LAS VEGAS – The complexity of the cybersecurity landscape is at an all-time high, with security researchers, vendors, third-party ecosystems and even governments all trying to come to a consensus for making the cyber-world a safer place.
For security experts, navigating these choppy and crowded waters means embracing partnerships across these stakeholders, according to Parisa Tabriz, director of engineering at Google.
During her keynote today at Black Hat, she advocated taking a proactive approach to locking down security, with solid, long-term plans and a policy of reaching out to other participants in the fight to make things more secure — she cited Google’s march to make the web 100 percent HTTPS and its Project Zero vulnerability disclosure team as good examples. Identifying an issue and then implementing a well-thought-out approach to tackling it, rather than randomly swatting at threats as they come up, should be an imperative, she noted.
“To be successful, we have to stop playing a game of Whack-a-Mole and we have to do three things,” she said during her Black Hat talk. “First, we need to identify and tackle the root cause of problems; second, we have to be more intentional in how we pursue long-term defensive projects; and finally, we have to invest in full, proactive defensive projects.”

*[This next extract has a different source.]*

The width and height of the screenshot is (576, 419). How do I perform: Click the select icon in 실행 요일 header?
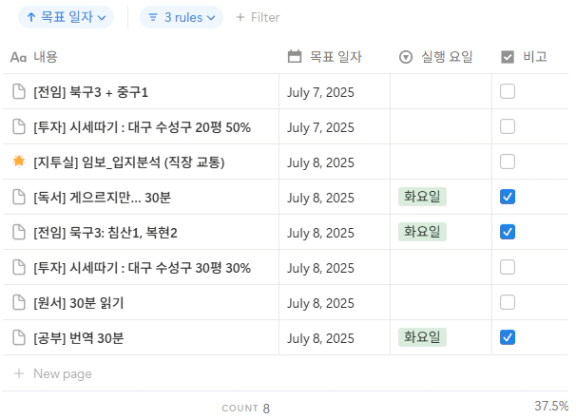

When it comes to identifying and tackling the root causes of security issues, Tabriz said that vendors and the security community alike need to look at the cause and effect behind the threats themselves, including how they arise and how they are disclosed.
For instance, Tabriz said, for a remote code execution (RCE) bug, the vendor would need to identify why the vulnerability led to RCE, why it hasn’t been discovered earlier and how long it might take to update end users (and why).
Google Project Zero has taken important steps to proactively address software flaws, including the introduction of a 90-day disclosure policy for vulnerabilities. Tabriz said that this has had the effect of putting pressure on vendors who would otherwise lack an incentive to prioritize security. Project Zero, founded in 2014, has since then has reported over 1,400 vulnerabilities, she said.
“Project Zero aims to advance the understanding of offensive security to inform and improve defensive strategies,” she said. “Speaking to those short deadlines over the years has helped with better strategy, innovating, and investing in institutional and structural change — both technical and organizational.”
This ultimately has led to more transparency and collaboration, Tabriz said – and more results, including, according to Google’s research, one large unnamed vendor doubling its security updates, and another improving patch response time by as much as 40 percent.
She noted that another way to tackle the sometimes seemingly-impossible task of promoting secure measures in a complex landscape is to become more structured and methodical when it comes to how projects are pursued, by identifying milestones and working toward them – and celebrating along the way.
On this front, she highlighted Google’s initiatives to encourage the web community to switch from HTTP to HTTPS protocol for web pages, so that site traffic is encrypted and protected against malware injection and eavesdropping. Google recently updated Chrome so that users visiting an HTTP website will see an easily noticeable warning label that the site is “not secure.” This is the latest in a series of steps that have methodically rolled out Google announced in 2016 that it would be encouraging encryption on the web by slowly and steadily moving in on HTTP sites with warning notifications.
“A change like this had to be gradual and intentional,” Tabriz said, adding that team worked to achieve goals like floating the UI proposal publicly, publishing a user experience research paper and publishing an HTTPS transparency report.
Finally, investing and committing to bold projects will help solidify security measures across the board, she noted; as seen in Google’s efforts with Chrome site isolation. Google recently introduced new security mitigations for its Chrome browser to defend against recently discovered Spectre variants. But the efforts that ultimately ended up mitigating these attacks were in development long before Spectre and Meltdown side-channel flaws first came to light in January, Tabriz said.
Above all, looking for active engagement with other types of stakeholders should be a directive, she said.
“Even when the benefits aren’t immediately clear, we need to communicate upwards and outwards, and get people involved in security,” she explained. “We need to build out coalitions of champions and supports beyond security experts. The world’s reliance on safe technology is increasing, [and] we have to be more ambitious and strategic.”
Jeff Moss, the founder of Black Hat, agreed, noting that how this works in practice is still being uncovered. He cited third-party partner agreements, and even Facebook’s Cambridge Analytica scandal, has gone to show how business models are “running smack into political models.”
“Business models connect the worlds’ users, but are now dealing with governments who may want to control content for the stability of society,” he said from the stage at Black Hat. “There will be some conflict there… we’re seeing that play out on a global scale.”